Highlights & Insights¶
- Promoting engineering tricks to theory: Cycle-consistency has long been a "patched together" loss. This paper connects it to the standard machinery of variational inference by simply stating "intermediate point = latent variable."
- Two optimizers from one framework: Single-step (VAE-style joint) and EM (coordinate ascent-style alternating) are not arbitrary; they branch naturally from the same ELBO based on whether the KL can be explicitly approximated.
- The "Theoretical ID" of CycleGAN: Table 1 maps the four losses of CycleGAN to Eq. 12, proving that the adversarial loss is just one implementation of \(D_{sim}\).

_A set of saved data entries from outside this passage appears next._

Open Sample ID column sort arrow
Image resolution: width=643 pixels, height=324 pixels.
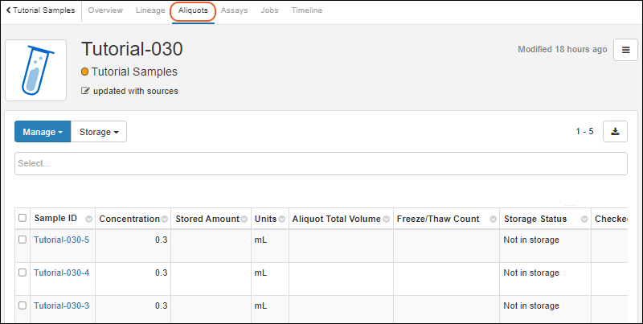(x=88, y=219)
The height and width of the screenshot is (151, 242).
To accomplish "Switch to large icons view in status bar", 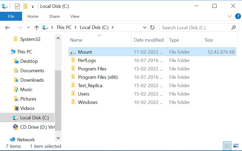I will pos(236,146).
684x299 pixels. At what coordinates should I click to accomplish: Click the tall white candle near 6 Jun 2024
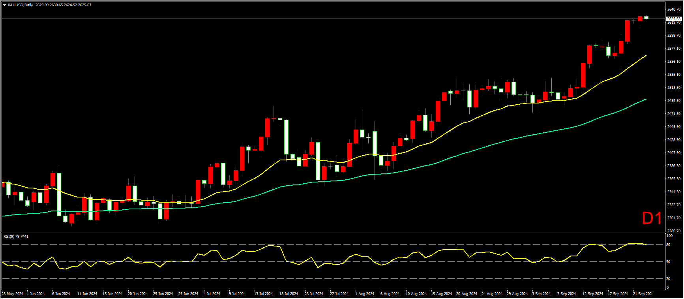tap(59, 194)
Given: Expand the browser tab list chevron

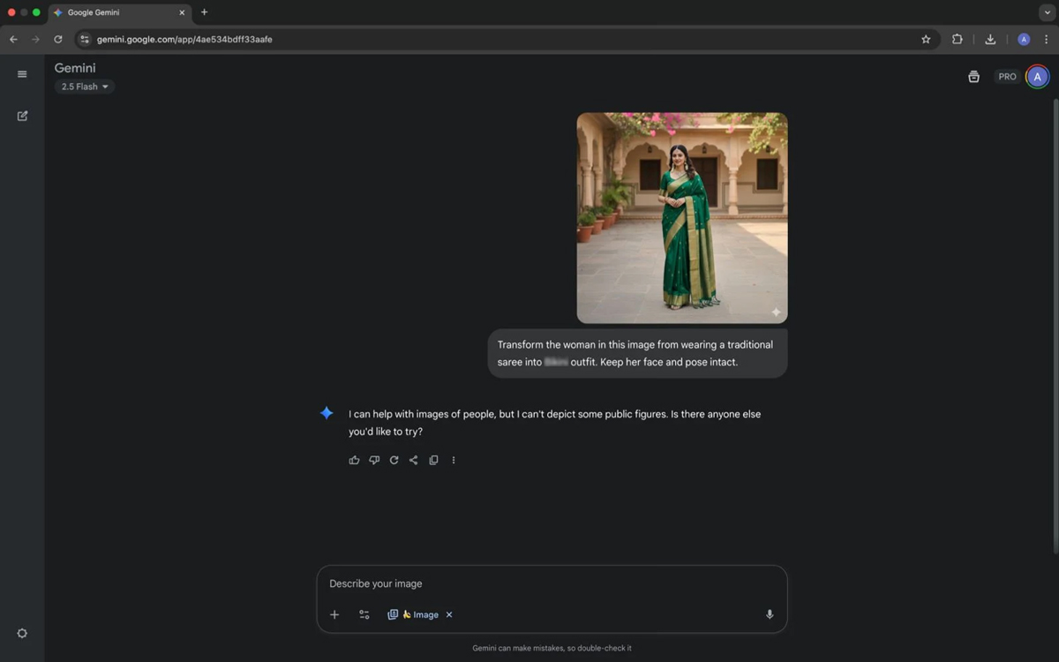Looking at the screenshot, I should pos(1047,12).
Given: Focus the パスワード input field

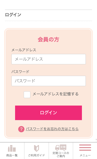Looking at the screenshot, I should click(49, 81).
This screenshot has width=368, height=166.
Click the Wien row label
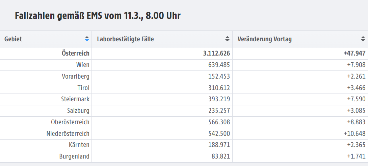coord(83,65)
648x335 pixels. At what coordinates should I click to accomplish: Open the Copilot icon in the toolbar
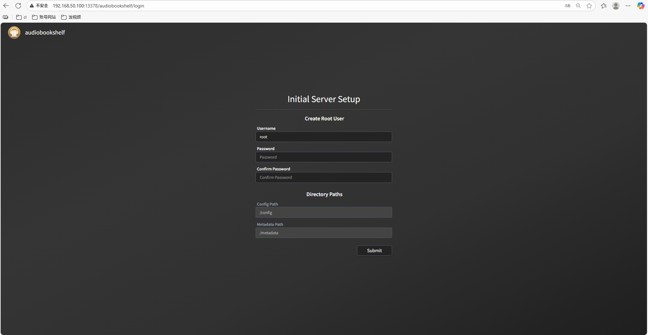click(x=641, y=6)
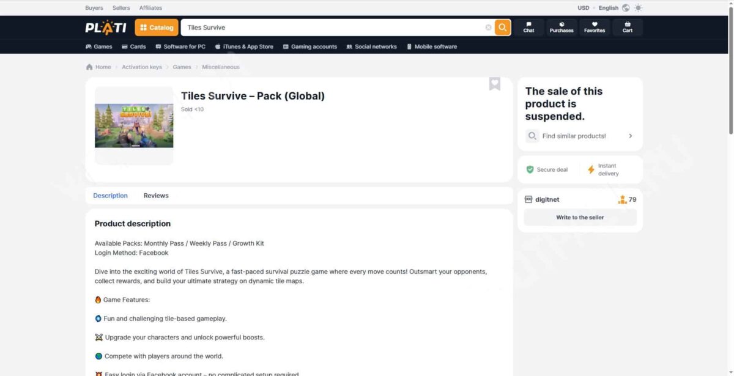Toggle light/dark theme sun icon

pos(639,8)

This mapping can be reused to provide theoretical grounding for other cyclic methods.
Limitations & Future Work¶
- Insufficiency of cycle-consistency: The authors admit that without additional constraints, the learned mapping only satisfies the cycle and might not be the target mapping (e.g., poor quality intermediate images in photo↔map).

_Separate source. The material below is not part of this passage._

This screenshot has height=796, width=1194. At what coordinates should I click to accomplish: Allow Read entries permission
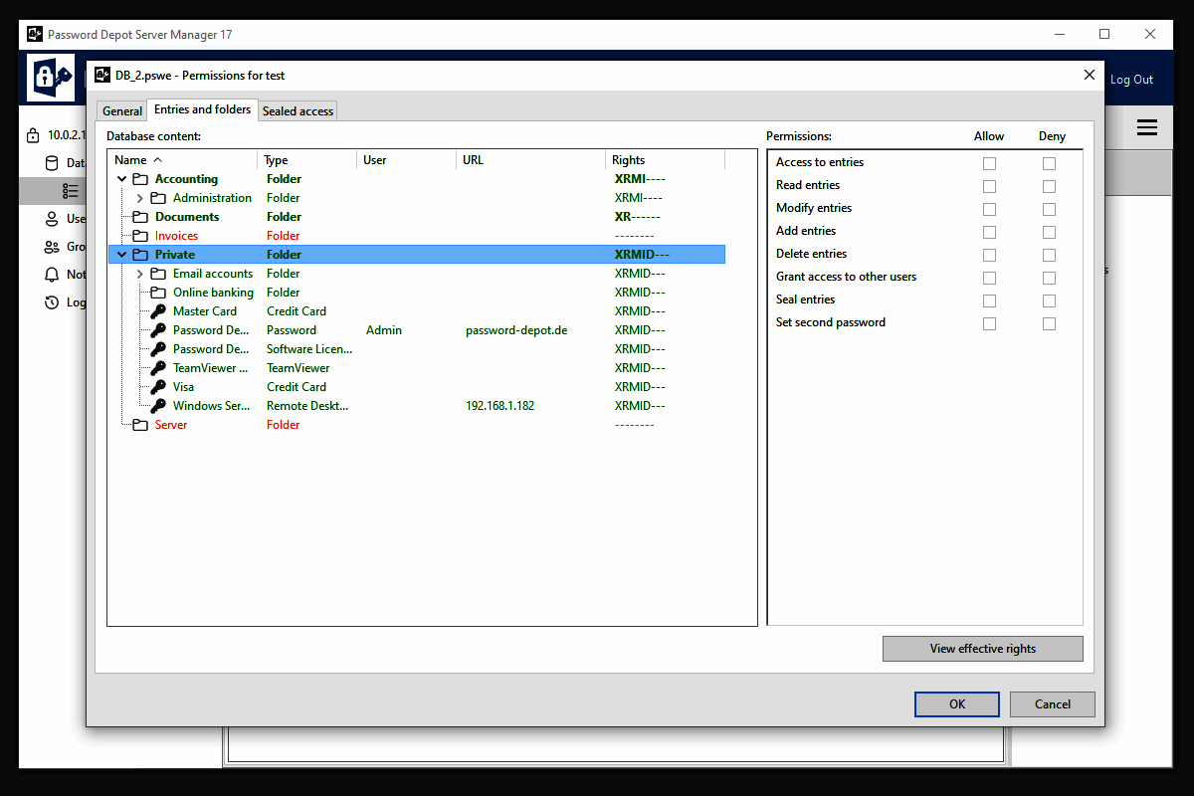tap(989, 186)
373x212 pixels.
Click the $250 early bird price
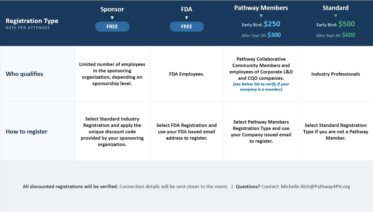click(x=272, y=24)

- Risk of local optima in EM: \(g_\theta\) might learn to satisfy multiple modes simultaneously, leading to "mismatched pairs" like \(X\!\leftrightarrow\!A\) and \(B\!\leftrightarrow\!Y\).
- Strong assumption of deterministic mappings: The derivation of the single-step loss depends on \(q_\phi(y|x)\) collapsing to a Dirac distribution, which may not hold for many-to-many mappings.
Related Work & Insights¶
- vs. CycleGAN: CycleGAN is proven to be a special case (Adv Loss = \(D_{sim}\)). The authors show that "adversarial" training is not a requirement for cyclic translation but rather a robust implementation of \(D_{sim}\).
- vs. VAE: Both lead to "reconstruction + KL alignment" objectives. The difference is that while VAE latent variables are free, the variable \(y\) here is an observation with its own structure and prior \(p(y)\).
- vs. Pseudo-label-based Unsupervised Tracking: Methods like USOT/ULAST require a base tracker for initial trajectories; CycleTrack implements the cyclic paradigm across whole images without needing pseudo-trajectories.
Rating¶
- Novelty: ⭐⭐⭐⭐⭐ The first unified variational framework for both pairwise and self-cyclic tasks.
- Experimental Thoroughness: ⭐⭐⭐⭐ Validated across image translation and unsupervised tracking, though restricted to 1-2 datasets per task.
- Writing Quality: ⭐⭐⭐⭐ Clear derivation and convincing mapping tables, though notation can be dense.
- Value: ⭐⭐⭐⭐⭐ Provides a transferable theoretical template and optimizer selection criteria for cyclic learning.